▶ **AIM OF THE TASK**
Pull out every line below that contains the string "size".

--- SUPPLIED INFORMATION ---

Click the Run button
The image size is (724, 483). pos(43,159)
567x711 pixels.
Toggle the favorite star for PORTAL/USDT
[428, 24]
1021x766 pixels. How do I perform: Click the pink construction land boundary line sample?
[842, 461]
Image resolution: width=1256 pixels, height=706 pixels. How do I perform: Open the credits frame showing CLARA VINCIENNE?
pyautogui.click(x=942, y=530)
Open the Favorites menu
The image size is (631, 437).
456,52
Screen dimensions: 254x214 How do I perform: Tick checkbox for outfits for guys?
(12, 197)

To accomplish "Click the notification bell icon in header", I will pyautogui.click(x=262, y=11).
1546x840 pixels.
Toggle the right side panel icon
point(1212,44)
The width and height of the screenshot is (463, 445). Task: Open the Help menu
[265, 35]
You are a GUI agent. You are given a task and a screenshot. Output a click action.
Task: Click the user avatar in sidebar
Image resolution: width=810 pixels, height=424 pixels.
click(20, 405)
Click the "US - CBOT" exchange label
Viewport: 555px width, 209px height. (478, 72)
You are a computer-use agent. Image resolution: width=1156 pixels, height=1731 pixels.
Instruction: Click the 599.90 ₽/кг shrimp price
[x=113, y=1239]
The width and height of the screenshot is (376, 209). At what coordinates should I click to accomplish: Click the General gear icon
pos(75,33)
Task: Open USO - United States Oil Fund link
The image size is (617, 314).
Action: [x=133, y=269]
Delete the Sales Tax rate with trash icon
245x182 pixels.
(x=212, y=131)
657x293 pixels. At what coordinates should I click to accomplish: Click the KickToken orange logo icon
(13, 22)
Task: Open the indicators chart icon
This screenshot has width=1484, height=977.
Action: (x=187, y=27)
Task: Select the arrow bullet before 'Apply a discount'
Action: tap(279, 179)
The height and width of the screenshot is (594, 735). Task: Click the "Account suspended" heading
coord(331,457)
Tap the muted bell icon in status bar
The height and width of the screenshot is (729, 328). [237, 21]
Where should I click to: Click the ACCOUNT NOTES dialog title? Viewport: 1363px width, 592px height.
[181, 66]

---

▶ **ANSWER TO THIS TASK**
The image size is (724, 483). pos(43,159)
The image size is (631, 437).
The image size is (617, 314).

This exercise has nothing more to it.